Page MenuHomePhabricator

Quibble should clone repositories in parallel
Closed, ResolvedPublic

Description

Quibble clones each of the repositories serially. It does so by invoking zuul-cloner which has a very lame foreach implementation for cloning.

Potentially we could use a threadpool or use git submodules and delegate parallelization to it.

GOTCHA: there might be name clash when cloning. Eg if one clones mediawiki/extensions/Foo first, that creates the directory ./extensions and then prevent us from cloning mediawiki/core in it (iirc). So order of cloning does matter.

Related Objects

Event Timeline

hashar created this task.Dec 11 2018, 4:28 PM
Restricted Application added a subscriber: Aklapper. · View Herald TranscriptDec 11 2018, 4:28 PM

Change 493764 had a related patch set uploaded (by Hashar; owner: Hashar):
[integration/quibble@master] Support to clone repositories in parallel

https://gerrit.wikimedia.org/r/493764

hashar moved this task from Backlog to In progress on the Quibble (marble) board.Mar 1 2019, 10:24 PM
greg assigned this task to hashar.Mar 5 2019, 12:39 AM
greg moved this task from Backlog to In-progress on the Release-Engineering-Team (Kanban) board.

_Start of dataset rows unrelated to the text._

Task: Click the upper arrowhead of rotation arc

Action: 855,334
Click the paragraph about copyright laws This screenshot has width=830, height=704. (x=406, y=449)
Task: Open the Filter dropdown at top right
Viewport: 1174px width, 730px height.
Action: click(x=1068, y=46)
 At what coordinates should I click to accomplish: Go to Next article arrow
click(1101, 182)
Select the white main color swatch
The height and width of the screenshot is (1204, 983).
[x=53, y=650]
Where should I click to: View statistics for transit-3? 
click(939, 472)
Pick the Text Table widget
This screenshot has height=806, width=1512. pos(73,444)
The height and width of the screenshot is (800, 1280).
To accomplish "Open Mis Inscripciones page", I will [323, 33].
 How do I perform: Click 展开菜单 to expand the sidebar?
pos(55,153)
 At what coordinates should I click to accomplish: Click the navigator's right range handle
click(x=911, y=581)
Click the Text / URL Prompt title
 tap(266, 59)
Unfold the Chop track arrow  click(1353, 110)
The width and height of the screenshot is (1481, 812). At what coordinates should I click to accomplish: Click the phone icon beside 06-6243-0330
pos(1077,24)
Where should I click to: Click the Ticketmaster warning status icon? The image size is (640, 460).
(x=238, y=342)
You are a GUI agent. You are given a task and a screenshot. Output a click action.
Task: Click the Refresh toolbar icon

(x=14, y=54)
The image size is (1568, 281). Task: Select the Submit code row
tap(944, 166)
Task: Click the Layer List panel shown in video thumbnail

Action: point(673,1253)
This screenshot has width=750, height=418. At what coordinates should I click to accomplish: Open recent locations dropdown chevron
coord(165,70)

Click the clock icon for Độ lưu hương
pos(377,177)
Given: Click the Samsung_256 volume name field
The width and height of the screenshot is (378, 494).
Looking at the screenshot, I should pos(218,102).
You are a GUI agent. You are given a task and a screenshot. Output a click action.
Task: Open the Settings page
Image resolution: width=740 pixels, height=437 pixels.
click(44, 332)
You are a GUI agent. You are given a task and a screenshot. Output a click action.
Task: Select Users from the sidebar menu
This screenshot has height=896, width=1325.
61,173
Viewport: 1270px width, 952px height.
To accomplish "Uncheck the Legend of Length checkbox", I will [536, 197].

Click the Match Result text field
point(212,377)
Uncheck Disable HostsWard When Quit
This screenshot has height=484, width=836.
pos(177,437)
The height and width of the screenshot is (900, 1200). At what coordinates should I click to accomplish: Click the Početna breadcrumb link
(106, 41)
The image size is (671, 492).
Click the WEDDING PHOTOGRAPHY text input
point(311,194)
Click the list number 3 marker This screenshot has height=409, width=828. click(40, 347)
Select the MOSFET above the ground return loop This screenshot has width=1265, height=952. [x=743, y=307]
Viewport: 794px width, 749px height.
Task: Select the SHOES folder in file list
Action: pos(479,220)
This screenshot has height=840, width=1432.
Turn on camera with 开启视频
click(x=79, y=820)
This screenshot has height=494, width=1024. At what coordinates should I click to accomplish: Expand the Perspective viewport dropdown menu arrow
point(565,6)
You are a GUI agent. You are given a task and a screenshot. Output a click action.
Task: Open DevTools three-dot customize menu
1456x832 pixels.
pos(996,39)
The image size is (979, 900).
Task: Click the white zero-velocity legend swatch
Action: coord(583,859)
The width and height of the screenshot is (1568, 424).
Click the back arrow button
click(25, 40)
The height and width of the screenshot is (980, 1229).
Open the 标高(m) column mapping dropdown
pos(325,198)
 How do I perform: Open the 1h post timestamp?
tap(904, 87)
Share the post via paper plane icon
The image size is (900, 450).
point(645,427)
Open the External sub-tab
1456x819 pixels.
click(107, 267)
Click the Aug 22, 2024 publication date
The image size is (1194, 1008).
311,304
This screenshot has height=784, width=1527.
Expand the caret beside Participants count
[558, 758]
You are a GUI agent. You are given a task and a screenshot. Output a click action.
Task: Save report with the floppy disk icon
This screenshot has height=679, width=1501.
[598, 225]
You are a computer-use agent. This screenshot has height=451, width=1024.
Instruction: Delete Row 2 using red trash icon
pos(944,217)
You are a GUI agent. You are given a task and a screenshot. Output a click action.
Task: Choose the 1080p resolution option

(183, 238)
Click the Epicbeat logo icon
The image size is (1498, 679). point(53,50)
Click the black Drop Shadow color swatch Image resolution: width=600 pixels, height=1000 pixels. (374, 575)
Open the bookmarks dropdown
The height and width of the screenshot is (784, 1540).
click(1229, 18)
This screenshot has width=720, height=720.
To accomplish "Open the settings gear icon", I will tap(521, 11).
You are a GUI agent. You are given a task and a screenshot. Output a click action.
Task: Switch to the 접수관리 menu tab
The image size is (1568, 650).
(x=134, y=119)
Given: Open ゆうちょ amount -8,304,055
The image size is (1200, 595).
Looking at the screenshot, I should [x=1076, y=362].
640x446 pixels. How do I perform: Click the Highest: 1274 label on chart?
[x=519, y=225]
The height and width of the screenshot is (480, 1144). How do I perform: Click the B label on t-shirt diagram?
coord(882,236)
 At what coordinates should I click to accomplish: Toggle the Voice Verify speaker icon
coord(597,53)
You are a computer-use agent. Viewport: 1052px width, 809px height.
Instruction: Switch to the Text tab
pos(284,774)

Change 493764 merged by jenkins-bot:
[integration/quibble@master] Support to clone repositories in parallel

https://gerrit.wikimedia.org/r/493764

@hashar thanks for adding this feature! Have you considered making the default number of workers 8/16/whatever?

It definitely should defaults to some higher number of workers. Exact value left to be defined.

I have let it default to 1 for now to still rely on the old code:

    if workers == 1:
        return zuul_cloner.execute()
// else slightly reimplemented code with parallelism

So when doing the upgrade on CI, no change is introduced. Then I can later enable it by turning the feature flag --git-parallel. If that works fine, for sure it should definitely has a useful default (8 sounds good) :]

So I am playing it safe :]

So I am playing it safe :]

very sensible :)

hashar added a comment.Apr 2 2019, 9:54 AM

So this is possible since Quibble 0.0.31 (0.0.30 is broken). Still have to update the Jenkins jobs to pass --git-parallel 8.

Change 500689 had a related patch set uploaded (by Hashar; owner: Hashar):
[integration/config@master] Clone repos in parallel in wmf-quibble

https://gerrit.wikimedia.org/r/500689

Change 500689 merged by jenkins-bot:
[integration/config@master] Clone repos in parallel in wmf-quibble

https://gerrit.wikimedia.org/r/500689

I have updated the wmf-quibble jobs for a starter. Will see later at generalizing the parameter to all jobs and probably just make it the default in a future version of Quibble.

Change 501398 had a related patch set uploaded (by Hashar; owner: Hashar):
[integration/config@master] Add --git-parallel=8 to most Quibble jobs

https://gerrit.wikimedia.org/r/501398

hashar added a comment.Apr 4 2019, 8:12 PM

Left to do I guess is to have the command default to 8 worker threads which should be fine?! Maybe.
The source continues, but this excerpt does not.